How to Spend $20
By Eric Hughes
January 11, 2011
Welcome to How to Spend $20, BOP’s look at the latest Blu-ray discs and DVDs to hit stores nationwide. This week: Mark Zuckerberg has zero friends, Richard Dreyfuss does a Jaws redo and Comedy Central roasts The Hoff.Pick of the WeekFor people who can follow fast conversations: The Social Network
My favorite movie of the year, The Social Network threw me for a loop over the summer when I found myself thoroughly enjoying something I figured would, at best, whelm me. I mean, come on, a movie about Facebook? How good could that be? Had I not had some fairly insistent friends by the side, I don’t know that I would have seen the thing much before its home media release. I liked the trailer enough, yet one too many assumed negativities got the best of me: Justin Timberlake would be a distraction, the storyline would fail to sustain and, well, the general idea that The Social Network wouldn’t live up to the hype.
Well, I was wrong on all three. And further, The Social Network was way better – and I mean waaaay better – than I mentally gave Aaron Sorkin credit for. If Charlie Wilson’s War was the cinematic equivalent of Studio 60 on the Sunset Strip, then The Social Network is The West Wing.
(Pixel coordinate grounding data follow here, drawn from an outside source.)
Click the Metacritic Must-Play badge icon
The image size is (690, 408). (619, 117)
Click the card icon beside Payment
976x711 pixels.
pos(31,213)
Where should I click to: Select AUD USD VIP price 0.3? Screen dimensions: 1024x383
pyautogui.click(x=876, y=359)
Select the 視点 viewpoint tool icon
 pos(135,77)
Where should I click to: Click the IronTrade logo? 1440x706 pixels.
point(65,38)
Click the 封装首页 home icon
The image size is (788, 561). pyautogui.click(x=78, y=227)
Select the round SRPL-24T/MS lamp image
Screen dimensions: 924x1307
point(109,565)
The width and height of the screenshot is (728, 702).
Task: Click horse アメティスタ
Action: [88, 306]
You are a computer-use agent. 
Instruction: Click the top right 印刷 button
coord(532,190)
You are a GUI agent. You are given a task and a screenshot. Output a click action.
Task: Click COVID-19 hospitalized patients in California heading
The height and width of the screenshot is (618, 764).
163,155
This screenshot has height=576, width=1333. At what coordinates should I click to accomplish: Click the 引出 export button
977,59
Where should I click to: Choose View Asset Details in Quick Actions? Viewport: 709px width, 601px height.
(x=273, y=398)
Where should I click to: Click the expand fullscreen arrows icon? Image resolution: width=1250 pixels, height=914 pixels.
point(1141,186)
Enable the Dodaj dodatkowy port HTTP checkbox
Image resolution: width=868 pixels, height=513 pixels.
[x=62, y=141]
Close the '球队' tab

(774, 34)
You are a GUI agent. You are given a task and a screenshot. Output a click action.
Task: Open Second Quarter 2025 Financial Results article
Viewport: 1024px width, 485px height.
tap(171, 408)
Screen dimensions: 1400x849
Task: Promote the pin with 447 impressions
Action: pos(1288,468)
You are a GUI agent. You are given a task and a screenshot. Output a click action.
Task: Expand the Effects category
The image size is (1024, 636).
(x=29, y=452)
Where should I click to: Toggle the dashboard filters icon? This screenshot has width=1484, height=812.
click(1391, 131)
It’s just so bloody fantastic.
For one, Jesse Eisenberg’s spot-on Zuckerberg (or what I assume to be a spot-on Zuckerberg) is exactly that. His exhausting yap, twitches, eye flickers, frozen stares and, yeah, forlorn looks are wonderful. Of the Globe nominees for Best Actor that I’m familiar with – Eisenberg, Colin Firth and Mark Wahlberg – Eisenberg would bank the win were I in charge. Firth’s character errs too on the side of, oh, whiny bitch to garner any sympathy from me. And Wahlberg was out-acted by three of his co-stars in The Fighter, so…
Moreover, Einsenberg is backed by an impressive ensemble. This includes Andrew Garfield, Rooney Mara and, yes, Justin Timberlake. Timberlake, in fact, is one of the most refreshing things about the movie at large. He plays suave, prima donna way entirely too well, and for him not to be contending with Garfield on Sunday for supporting actor makes zero sense.
For the haters who didn’t give this one a chance because they figured it to be a movie “about Facebook,” be rest assured it’s anything but. The Social Network is about Facebook as much as Little Fockers is funny. Facebook is merely the backdrop, a framing device, if you will, for a juicy story devised from mostly equal parts creativity, jealousy and betrayal. Thoroughly entertaining throughout, the two-hour runtime just zips by.
Disc includes: Making-of documentary (feature length), four featurettes, early cut of Trent Reznor’s soundtrack, “Ruby Skye Sequence” multi-angle interactive feature
For people who’ve led a personal ban against swimming in the ocean since about 1975: Piranha
Here’s a fun piece of trivia for you. Richard Dreyfuss, as we know, starred in Jaws as ichthyologist Matt Hooper. Piranha, the original 1978 piece and not the remake that this post is concerned with, came out three years after Jaws and is probably inspired (largely?) by Jaws. Piranha 3-D, as I said, is a remake of 1978’s Piranha. And lo and behold, Dreyfuss appears in the fish disaster movie as a near-reincarnation of Hooper. Wild!